[RndTbl] PHP undefined vars / array indices

Hartmut W Sager hwsager at marityme.net
Thu Jan 20 05:41:28 CST 2022


To clear my conscience, I finally have to weigh in with my vote on this topic, which has had a great discussion here!

I am an old-school ultra-hard-core algorithmic programmer (M.Sc. CompSci 1975) who absolutely believes in declaring everything, initializing everything before first use, etc.  Inconvenience is heavily mitigated with a high-grade programmer's text editor (or a good IDE).

I am appalled on a daily basis by the crap programming of Websites I encounter, even at places like Rogers, Fido, Telus/Koodo, Bell, etc., where I would expect to see much better (yeah, I visit those sites on behalf of others who can't even manage their own accounts).  The one major exception is the big banks - for the most part, their Websites are functionally still a cut above the rest.

The flurry of new "easy" languages we see seems to mainly exist to get people into "programming" who should never be programming anything serious in the first place.  That's what produced Cobol ages ago, that's what produced Python, and the trend continues unabated.

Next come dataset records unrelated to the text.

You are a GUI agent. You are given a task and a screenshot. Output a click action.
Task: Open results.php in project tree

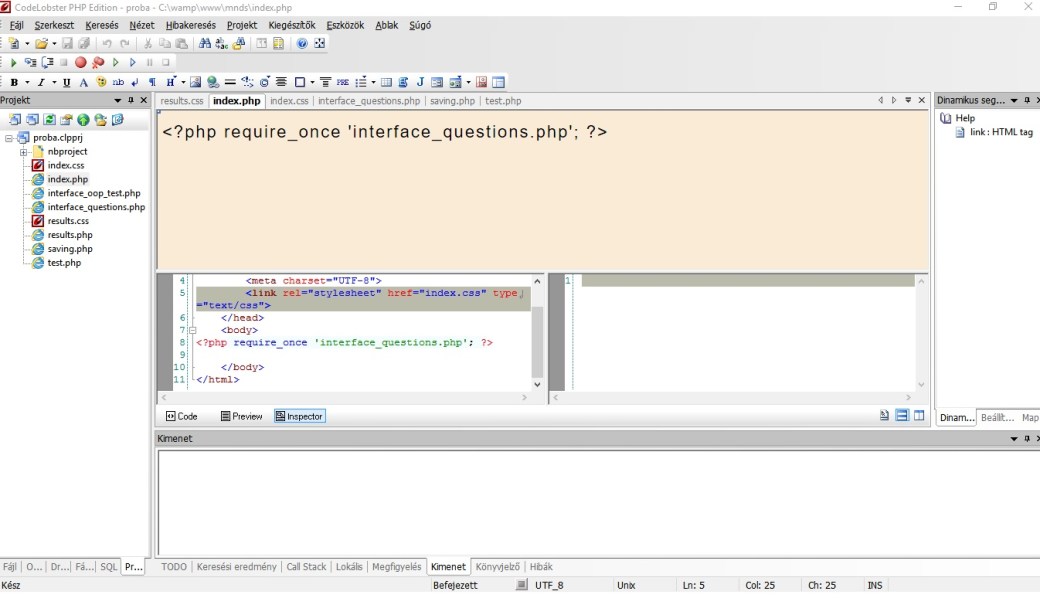point(70,235)
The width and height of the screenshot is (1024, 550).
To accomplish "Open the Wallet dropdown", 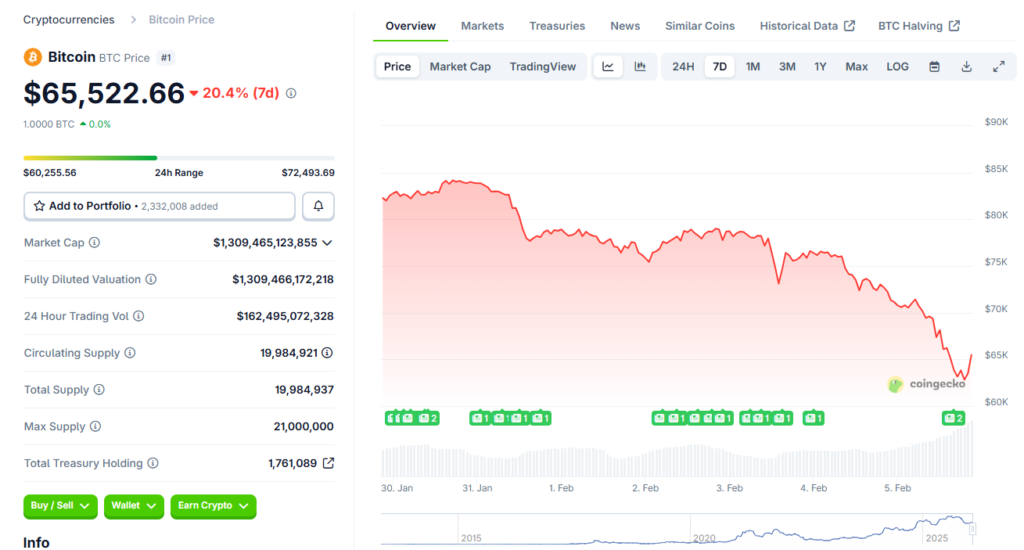I will [x=134, y=506].
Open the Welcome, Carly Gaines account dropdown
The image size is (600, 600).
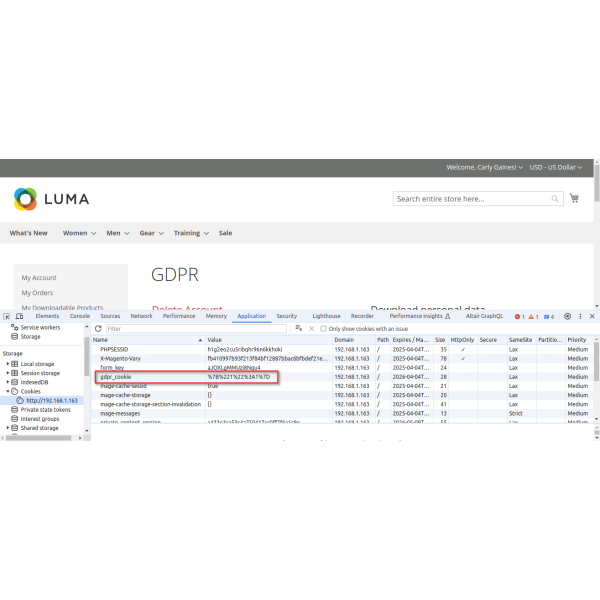[x=484, y=167]
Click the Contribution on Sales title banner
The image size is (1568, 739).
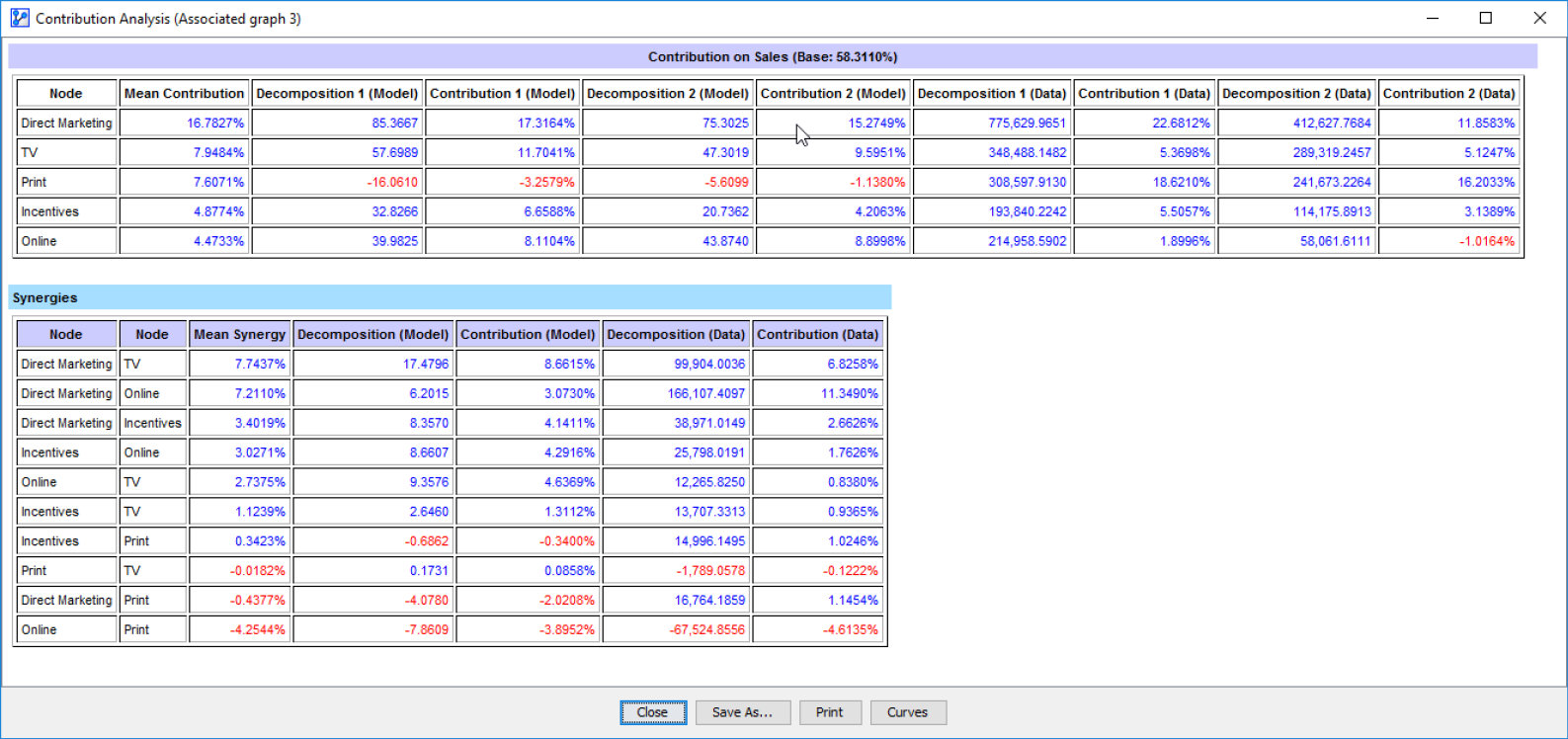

Hartmut W Sager - Tel +1-204-339-8331

________________________________
From: Roundtable <roundtable-bounces at muug.ca> on behalf of Brian Lowe <muug-mail at groupbcl.ca>
Sent: January 19, 2022 18:35
To: Continuation of Round Table discussion <roundtable at muug.ca>
Subject: Re: [RndTbl] PHP undefined vars / array indices


On Wednesday, January 19, 2022 9:08:52 A.M. CST John Lange wrote:



> I submit that in the non-declarative case you can easily spend a ton of

> time trying to trace the logic in the lower section of code without

> realizing your mistake (been there, done that).

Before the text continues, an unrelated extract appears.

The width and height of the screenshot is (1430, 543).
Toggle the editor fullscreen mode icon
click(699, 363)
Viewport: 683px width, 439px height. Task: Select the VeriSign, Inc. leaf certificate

At the risk of adding fuel to a fire, I agree with this. I'm a Perl fan myself, and I always add "use strict;" to my code. I appreciate the compiler telling me that it hasn't seen "very_long_variab1e_name" before (did you notice I dropped the changed the "l" to a "1" in "variable"?)



> Regarding Perl6, totally agree it should have been "Perl++".

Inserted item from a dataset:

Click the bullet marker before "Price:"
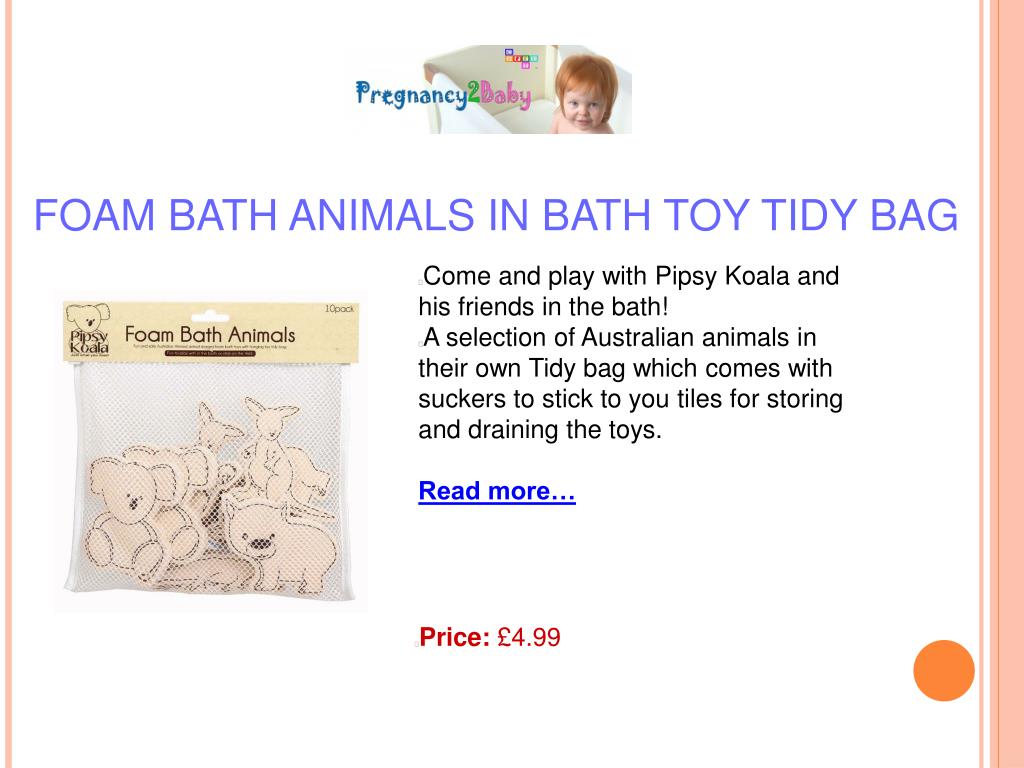This screenshot has width=1024, height=768. click(x=415, y=643)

Perl 6 does have a new name now; it was renamed to "Raku" in October 2019: https://www.raku.org.



> But in IMHO

> Perl dropped out of favour because of a point I made earlier, it is very

> often unreadable and therefore hard to learn and maintain. This is made

> worse by the fact that Perl programmers take pride in writing the most

> unreadable code possible (there is even a contest for this) and then look

> down their noses at less "expert" programmers who struggle to understand.



Very much this! There's a great temptation in Perl to play "code golf." I admit it feel cools to take a nicely nested if/then/else with a loop and turn it into:



> @var = map { condition ? yes : no } sort grep { /regexp/ } @var;



It looks neat and is nice and concise, but maintainable? Not so much. These days I shy away from doing that even in code I write for my own use.